Dollar Shave Club Business Model and Marketing Strategy

The Dollar Shave Club has one mission: to take over your bathroom. This company, which was launched only in 2012, is now forecasting to have over $60 million in annual revenues. The Dollar Shave Club business model was actually born out of frustration because the razors that were needed couldn’t be found anywhere. The founders, Mike Dubin and Mark Levine, decided to do something about it.

What they eventually created was a SaaS business model that incorporates buzz marketing principles to generate ongoing revenues. They’ve also expanded their presence into other related products, including shaving creams, after-shave, and moisturizing wipes. This business says that they will forever change your life. They might not be wrong.

What Can Be Learned From the Dollar Shave Club?

The Dollar Shave Club opened for business in July 2011. It started as a simple subscription service that would ship out specific razors to customers on a monthly basis. This saved their customers time because they wouldn’t have to go to the store and they could get their preferred razor. They even stocked those crazy little plastic razors that people could get for $1 per month if that’s what they really wanted.

The premise worked and the subscriptions began to increase. What drove the business into the stratosphere, however, was a buzz marketing campaign that went viral and has stayed viral for them. With a video and commercial that advertises their subscriptions in a unique way that has been shared millions of times through social media, the subscription levels have exploded for the Dollar Shave Club.

And then, just like every good business should do, the Dollar Shave Club business model incorporate new products to go with their subscription products to increase and diversify their revenues. It is definitely working.
=====
§ Work order
In the text about the Dollar Shave Club, who are named as the founders?
=====
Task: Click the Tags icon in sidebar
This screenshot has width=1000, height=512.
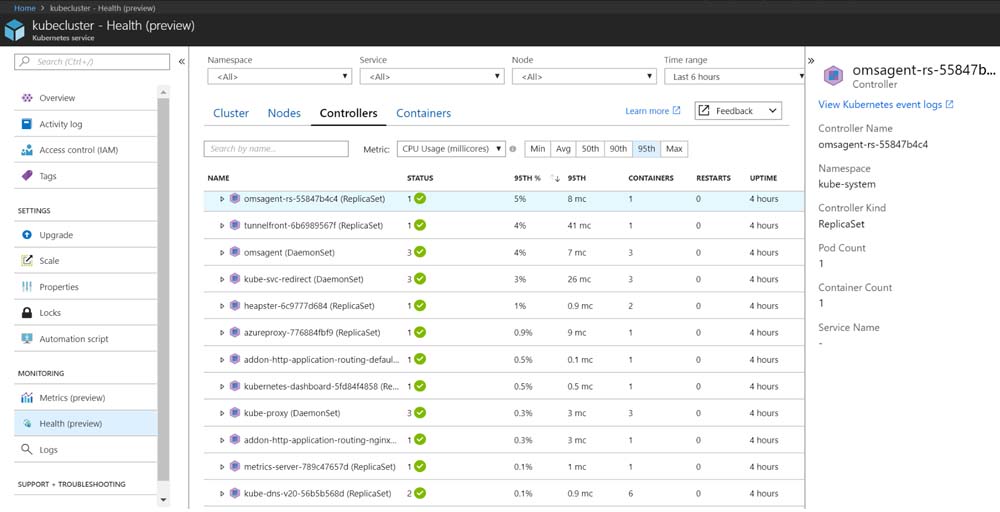Action: pos(27,176)
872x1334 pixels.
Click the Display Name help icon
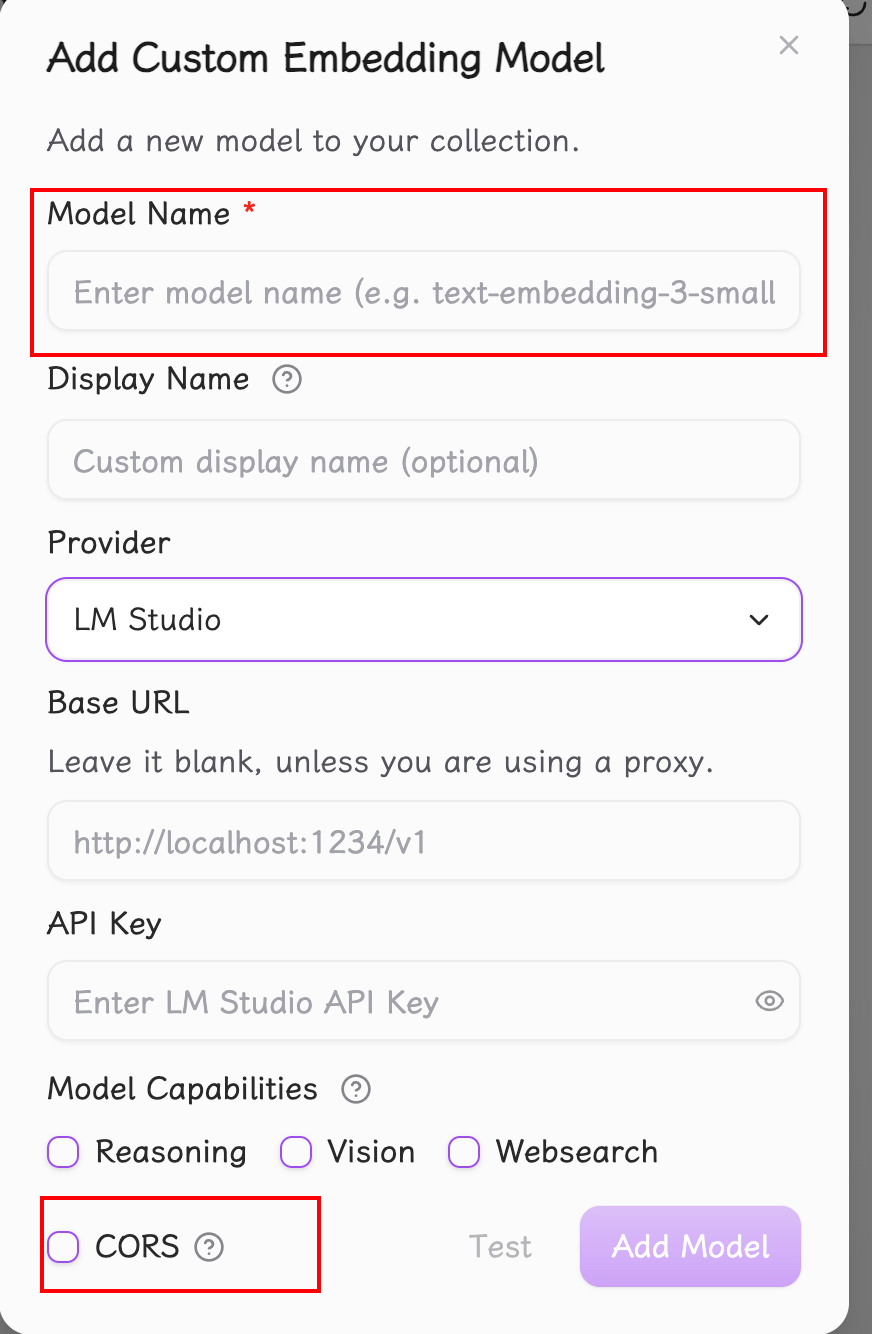(287, 380)
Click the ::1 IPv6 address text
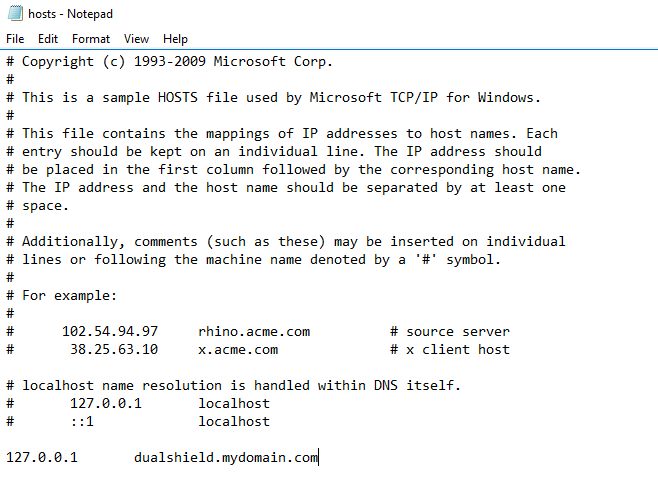The width and height of the screenshot is (658, 500). pyautogui.click(x=82, y=422)
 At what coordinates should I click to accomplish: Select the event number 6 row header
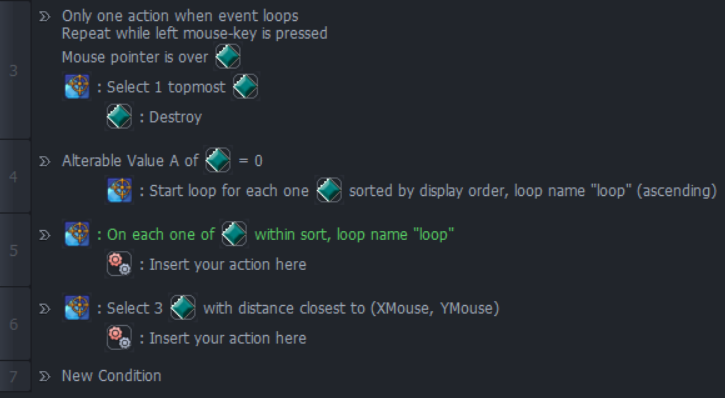pos(15,324)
=====
§ Answer box
Mike Dubin and Mark Levine